Improving robustness against malicious attacks has been one of the important issues in network science. Because many real networks are scale-free whose degree distributions follow power-law, and their connectivity is extremely vulnerable against removal of targeted nodes (Barabási and Albert 1999; Albert et al. 2000; Cohen et al. 2001). This vulnerability causes the loss of essential functions as networks in many real systems, which operate on the assumption that all nodes are connected.

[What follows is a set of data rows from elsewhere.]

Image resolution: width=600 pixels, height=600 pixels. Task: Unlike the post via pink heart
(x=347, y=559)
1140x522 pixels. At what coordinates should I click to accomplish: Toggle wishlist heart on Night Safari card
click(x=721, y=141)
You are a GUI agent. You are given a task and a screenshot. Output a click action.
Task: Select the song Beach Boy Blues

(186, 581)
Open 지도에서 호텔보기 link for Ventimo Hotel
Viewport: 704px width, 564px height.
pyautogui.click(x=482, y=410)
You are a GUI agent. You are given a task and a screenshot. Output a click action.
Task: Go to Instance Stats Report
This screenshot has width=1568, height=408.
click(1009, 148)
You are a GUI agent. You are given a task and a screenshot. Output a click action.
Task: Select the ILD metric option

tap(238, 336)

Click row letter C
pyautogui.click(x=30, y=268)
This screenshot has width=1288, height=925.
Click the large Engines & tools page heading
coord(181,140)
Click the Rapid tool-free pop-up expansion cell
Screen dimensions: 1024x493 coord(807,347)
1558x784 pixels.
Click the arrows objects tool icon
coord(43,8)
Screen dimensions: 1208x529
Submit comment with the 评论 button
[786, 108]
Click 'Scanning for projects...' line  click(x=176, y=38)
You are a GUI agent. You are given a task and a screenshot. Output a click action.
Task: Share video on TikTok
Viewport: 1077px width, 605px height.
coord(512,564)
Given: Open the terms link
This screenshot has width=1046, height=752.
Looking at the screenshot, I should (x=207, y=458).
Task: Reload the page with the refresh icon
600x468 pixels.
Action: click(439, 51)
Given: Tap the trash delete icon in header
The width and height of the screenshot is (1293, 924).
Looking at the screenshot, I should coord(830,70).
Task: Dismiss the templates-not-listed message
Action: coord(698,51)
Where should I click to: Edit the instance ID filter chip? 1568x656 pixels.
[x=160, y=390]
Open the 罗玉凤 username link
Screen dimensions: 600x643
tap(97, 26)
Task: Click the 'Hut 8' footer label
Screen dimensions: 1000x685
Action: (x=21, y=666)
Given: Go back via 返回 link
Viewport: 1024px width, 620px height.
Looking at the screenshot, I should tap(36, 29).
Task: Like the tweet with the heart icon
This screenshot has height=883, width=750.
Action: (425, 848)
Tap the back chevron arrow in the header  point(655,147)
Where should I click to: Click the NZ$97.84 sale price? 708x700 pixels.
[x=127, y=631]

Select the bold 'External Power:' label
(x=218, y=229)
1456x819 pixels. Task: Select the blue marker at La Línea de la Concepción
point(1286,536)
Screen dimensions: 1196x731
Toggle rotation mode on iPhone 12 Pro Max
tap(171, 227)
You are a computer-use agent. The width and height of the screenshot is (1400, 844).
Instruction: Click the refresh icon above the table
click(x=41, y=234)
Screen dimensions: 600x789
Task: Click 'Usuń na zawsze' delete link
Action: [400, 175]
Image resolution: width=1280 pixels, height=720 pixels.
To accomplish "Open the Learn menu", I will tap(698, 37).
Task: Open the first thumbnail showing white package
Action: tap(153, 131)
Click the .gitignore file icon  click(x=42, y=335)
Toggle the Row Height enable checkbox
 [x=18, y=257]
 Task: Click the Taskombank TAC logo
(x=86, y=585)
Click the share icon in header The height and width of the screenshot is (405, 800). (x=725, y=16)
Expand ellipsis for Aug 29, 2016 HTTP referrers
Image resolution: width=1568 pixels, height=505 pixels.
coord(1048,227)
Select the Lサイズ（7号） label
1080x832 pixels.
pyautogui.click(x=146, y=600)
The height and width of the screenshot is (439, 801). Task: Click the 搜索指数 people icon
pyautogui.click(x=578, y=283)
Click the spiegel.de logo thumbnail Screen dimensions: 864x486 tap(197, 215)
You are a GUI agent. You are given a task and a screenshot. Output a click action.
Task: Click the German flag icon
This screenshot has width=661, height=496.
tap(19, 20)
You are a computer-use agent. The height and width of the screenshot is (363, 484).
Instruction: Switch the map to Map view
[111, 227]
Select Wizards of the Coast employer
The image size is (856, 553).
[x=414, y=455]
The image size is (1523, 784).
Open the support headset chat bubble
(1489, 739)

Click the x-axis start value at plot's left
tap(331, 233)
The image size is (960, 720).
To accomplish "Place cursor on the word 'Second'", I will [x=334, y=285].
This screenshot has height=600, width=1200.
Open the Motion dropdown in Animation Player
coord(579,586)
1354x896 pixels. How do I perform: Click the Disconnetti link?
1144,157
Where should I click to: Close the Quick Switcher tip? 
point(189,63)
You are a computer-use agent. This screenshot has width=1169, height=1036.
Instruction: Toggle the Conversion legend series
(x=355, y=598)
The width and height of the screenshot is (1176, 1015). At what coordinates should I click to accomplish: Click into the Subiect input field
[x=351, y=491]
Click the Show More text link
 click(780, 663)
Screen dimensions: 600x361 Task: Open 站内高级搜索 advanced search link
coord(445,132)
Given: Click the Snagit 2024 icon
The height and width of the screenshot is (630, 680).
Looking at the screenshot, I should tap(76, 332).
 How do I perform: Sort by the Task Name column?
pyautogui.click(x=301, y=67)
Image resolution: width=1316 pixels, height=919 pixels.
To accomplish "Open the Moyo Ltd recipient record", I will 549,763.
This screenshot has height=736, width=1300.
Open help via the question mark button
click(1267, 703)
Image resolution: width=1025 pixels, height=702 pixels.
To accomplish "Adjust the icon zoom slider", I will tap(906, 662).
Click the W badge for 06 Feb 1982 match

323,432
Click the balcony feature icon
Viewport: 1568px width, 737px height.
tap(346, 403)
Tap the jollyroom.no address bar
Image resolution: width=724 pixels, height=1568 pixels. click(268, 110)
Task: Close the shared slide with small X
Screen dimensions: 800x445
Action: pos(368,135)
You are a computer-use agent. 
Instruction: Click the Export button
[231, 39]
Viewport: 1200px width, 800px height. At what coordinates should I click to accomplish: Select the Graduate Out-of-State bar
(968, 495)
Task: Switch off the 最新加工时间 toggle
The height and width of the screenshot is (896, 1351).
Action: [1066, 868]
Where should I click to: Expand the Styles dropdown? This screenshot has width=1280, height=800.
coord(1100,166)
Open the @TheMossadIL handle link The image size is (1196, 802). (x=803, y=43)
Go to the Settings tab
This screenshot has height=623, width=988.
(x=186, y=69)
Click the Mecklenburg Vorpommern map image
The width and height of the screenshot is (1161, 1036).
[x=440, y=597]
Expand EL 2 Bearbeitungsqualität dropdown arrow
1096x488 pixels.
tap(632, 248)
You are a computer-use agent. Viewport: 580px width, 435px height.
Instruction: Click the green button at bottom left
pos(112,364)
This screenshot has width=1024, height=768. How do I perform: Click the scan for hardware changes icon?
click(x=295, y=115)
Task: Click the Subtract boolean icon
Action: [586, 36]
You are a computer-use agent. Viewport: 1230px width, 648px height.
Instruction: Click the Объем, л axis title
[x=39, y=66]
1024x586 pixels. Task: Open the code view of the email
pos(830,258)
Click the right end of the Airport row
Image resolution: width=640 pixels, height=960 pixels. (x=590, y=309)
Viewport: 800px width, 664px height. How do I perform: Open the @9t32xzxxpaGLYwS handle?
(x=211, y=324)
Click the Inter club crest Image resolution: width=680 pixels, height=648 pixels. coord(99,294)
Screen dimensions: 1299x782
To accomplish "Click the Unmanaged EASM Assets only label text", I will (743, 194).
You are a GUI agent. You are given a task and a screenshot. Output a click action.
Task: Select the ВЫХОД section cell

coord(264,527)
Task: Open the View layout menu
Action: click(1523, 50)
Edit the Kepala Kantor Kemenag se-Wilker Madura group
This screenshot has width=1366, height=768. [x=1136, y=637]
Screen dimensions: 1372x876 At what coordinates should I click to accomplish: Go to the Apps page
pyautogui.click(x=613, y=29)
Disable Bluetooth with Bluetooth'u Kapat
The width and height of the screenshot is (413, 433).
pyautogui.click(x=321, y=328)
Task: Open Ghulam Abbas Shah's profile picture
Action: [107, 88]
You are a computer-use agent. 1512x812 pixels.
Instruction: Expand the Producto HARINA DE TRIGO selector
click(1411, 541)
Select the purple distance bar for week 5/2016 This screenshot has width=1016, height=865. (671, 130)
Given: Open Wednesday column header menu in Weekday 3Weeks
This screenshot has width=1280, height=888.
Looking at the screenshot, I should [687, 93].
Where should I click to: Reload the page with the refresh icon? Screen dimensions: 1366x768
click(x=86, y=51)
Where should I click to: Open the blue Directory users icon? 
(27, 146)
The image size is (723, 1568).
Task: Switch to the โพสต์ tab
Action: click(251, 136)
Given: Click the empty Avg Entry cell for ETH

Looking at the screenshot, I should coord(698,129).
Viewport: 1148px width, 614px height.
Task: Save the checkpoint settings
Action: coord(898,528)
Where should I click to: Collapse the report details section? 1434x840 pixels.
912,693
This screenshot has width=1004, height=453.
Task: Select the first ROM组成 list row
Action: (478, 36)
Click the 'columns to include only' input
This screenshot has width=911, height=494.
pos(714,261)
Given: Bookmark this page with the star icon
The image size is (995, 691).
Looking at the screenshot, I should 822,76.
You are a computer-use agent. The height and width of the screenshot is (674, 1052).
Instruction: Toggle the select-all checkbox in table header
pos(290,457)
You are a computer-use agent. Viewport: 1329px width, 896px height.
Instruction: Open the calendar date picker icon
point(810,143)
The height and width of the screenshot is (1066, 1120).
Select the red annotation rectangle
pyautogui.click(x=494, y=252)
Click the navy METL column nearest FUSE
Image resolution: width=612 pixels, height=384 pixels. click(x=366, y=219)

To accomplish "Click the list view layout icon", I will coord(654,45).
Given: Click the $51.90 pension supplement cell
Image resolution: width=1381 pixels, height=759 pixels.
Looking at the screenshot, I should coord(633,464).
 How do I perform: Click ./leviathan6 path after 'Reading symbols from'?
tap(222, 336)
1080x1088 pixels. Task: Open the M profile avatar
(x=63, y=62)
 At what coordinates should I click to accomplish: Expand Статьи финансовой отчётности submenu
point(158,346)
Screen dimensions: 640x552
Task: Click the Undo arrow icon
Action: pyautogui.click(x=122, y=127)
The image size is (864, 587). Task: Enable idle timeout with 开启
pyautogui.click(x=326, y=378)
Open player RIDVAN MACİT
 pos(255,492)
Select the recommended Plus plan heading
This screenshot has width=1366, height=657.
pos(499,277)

For example, the following infrastructures were damaged by disasters, and caused significant impacts on our society. A massive ice storm in Eastern Canada caused a long-term blackout in 1998 (Chang et al. 2007). It reveals the strong dependence on electric power. Also, a power outage in the USA and Canada continued for two days in 2003, and caused transportation and economic disruptions (Minkel 2008). In 2008, a power grid network in China broken down due to heavy snowfall (Zhou and Liu 2016). On the other type of disasters, the eruption of Icelandic volcano Eyjafjallajökull in 2010 affected European air traffic and stranded thousands of passengers (Brooker 2010). The earthquakes and tsunamis that struck Japan in 2011 caused a terrible loss of life and property further disrupting the global supply chain network (MacKenzie et al. 2012). In 2012, Hurricane Sandy destroyed the large areas in New York and New Jersey (Manuel 2013). After that, the blackout in several months affected the transportation network, and caused multiple damages (Lipton 2013). Thus, these infrastructures directly connected to our life have potential risks, and it is necessary to design a new structure to mitigate the outage.

They are also seriously damaged by attacks with targeting a specific part. For example, the North American power network is robust against failures, but its function is greatly reduced for targeted attacks (Albert et al. 2004). Moreover, an assessment of the urban rail transport network indicates that the Shanghai Metro is vulnerable to degree-based attacks (Sun et al. 2015). In investigating the robustness of the global air transport network against intentional attacks, the weak points are discussed in a viewpoint from each airport’s centrality (Lordan et al. 2014). Furthermore, the robustness is analyzed against both failures and attacks of airline network routes in combining Low Cost Carriers (LCCs) and Full Service Carriers (FSCs) (Lordan et al. 2016). It is concluded that route networks of LCC are more robust than ones of FSC.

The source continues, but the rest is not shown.